*** READING TEXT

She added that if only the fund agreed to the settlement of these matters, it would help, and there would be no court backlog.
“Each RAF claim costs well in excess of R100,000.00, sometimes several hundred thousand rands to administer and prosecute through to completion. With some larger firms representing thousands of accident victims, the burden of these costs is significant.”
While Letsoalo recently blamed lawyers for delaying matters to line their pockets, de Souza-Spagnoletti said this makes no sense, as they can ill afford to wait years to recover their costs while accident victims are suffering.
She explained that often, assessment of the quantum of a claim cannot commence until two years post-collision. In fact, in certain instances, such as those involving brain-injured children, assessment can take much longer due to the so-called sleeper effect of some traumatic brain injuries.
To avoid prescription, a claim has to be lodged within 24 months of the collision. There is also a chronological order in which some clients need to be assessed by medico-legal experts, and this can be a time-consuming endeavour.
The refusal of the fund to accept legislatively compliant lodgement of a claim is forcing legal representatives to play Russian roulette with prescriptions. It also prevents early resolution of the liability aspect of claims.
“Most often, liability is not conceded by the RAF until the steps of court, and very often, the RAF then (often five plus years in) seeks postponement of the quantum aspect of the claim to a later date. That later date currently sits at an additional five years plus, resulting in a possible finalisation time of well in excess of a decade.”

******
*** SOURCE INFORMATION

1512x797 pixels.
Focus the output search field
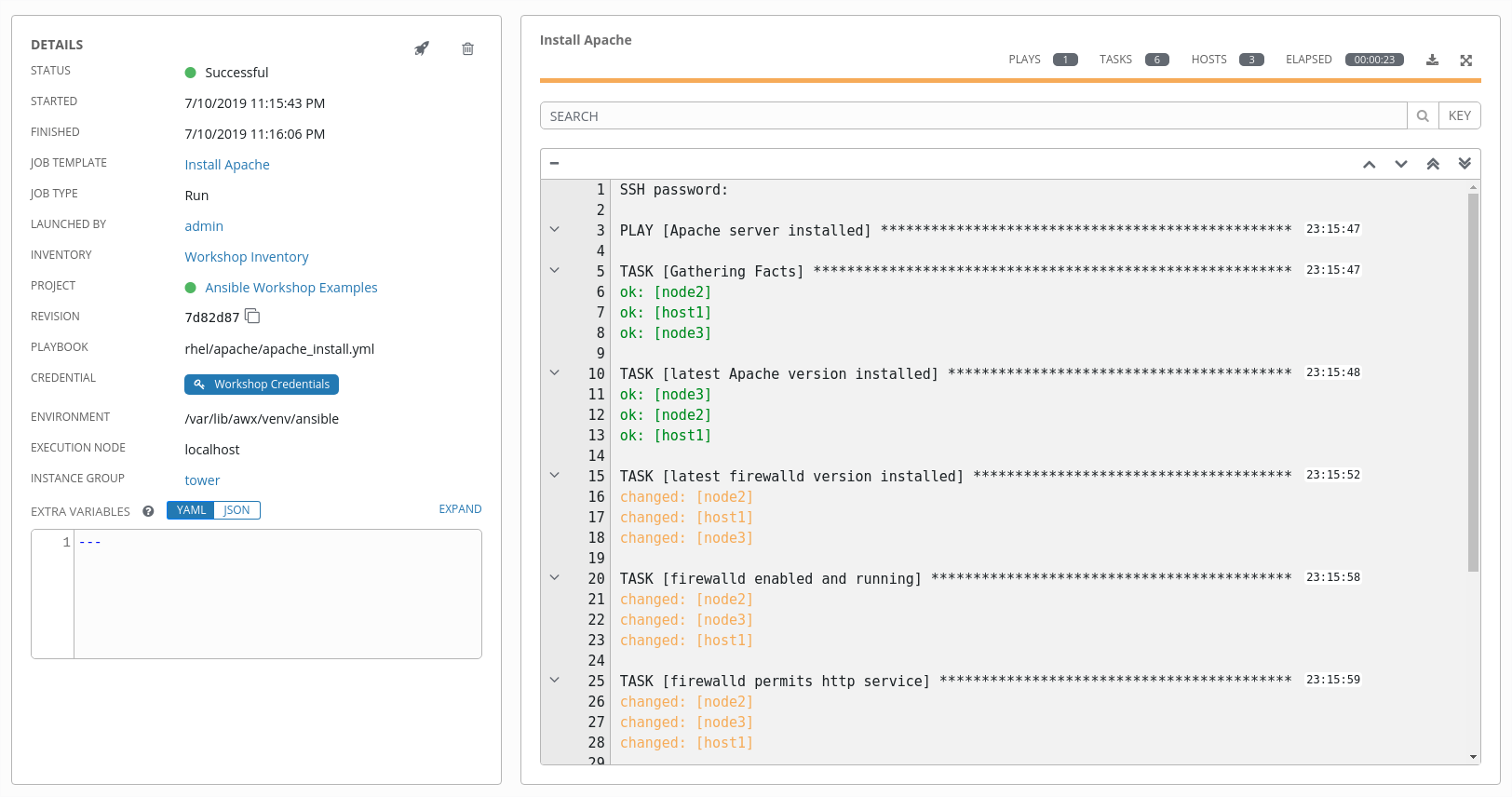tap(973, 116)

******
*** SOURCE INFORMATION

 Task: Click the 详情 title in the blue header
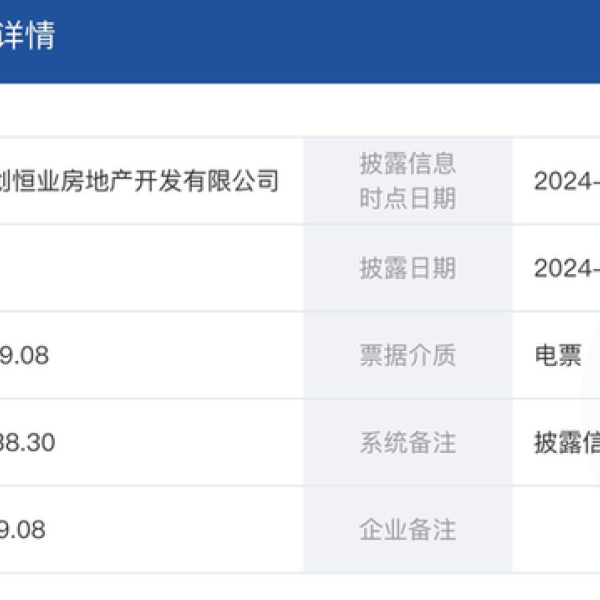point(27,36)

******

PROBLEMS TO WORK ON |
1. According to the passage about RAF claims, within how many months of a collision must a claim be lodged to avoid prescription?
2. Please carry on the passage about RAF claims, picking up after its final sentence.
The data has no connection to the passage about RAF claims.

ANSWERS BELOW |
1. Within 24 months of the collision.

2.
She said while mediation as an alternative to going on trial is an option, the RAF is currently refusing to consider it.
“The benefit for the RAF is that it could then make offers of settlement, negotiate, and reach settlement on its own terms. The benefit of mediation would be a good shot at resolution five years earlier than would otherwise have been the case.”
De Souza-Spagnoletti said thoughtless litigation has now reached epic proportions, with the courts at their limits and accident victims left waiting for years without resolution.
The instantaneous firing of the RAF’s own legal representatives a few years back did nothing to help the problem.
According to her, the expertise to turn things around exists within the organisation, as there are at least a dozen senior employees who, if given the power, could make positive policy changes.
Pieter de Bruyn, chairperson of the Association for the Protection of Road Accident Victims, meanwhile agreed that one of the changes that can be implemented to improve service delivery and effective claims administration is to use skilled, legally trained, and experienced people to handle claims, as was the position in the past.
“This claims handling structure proved very effective in both cost-saving and ensuring that only a small margin of matters went to court.”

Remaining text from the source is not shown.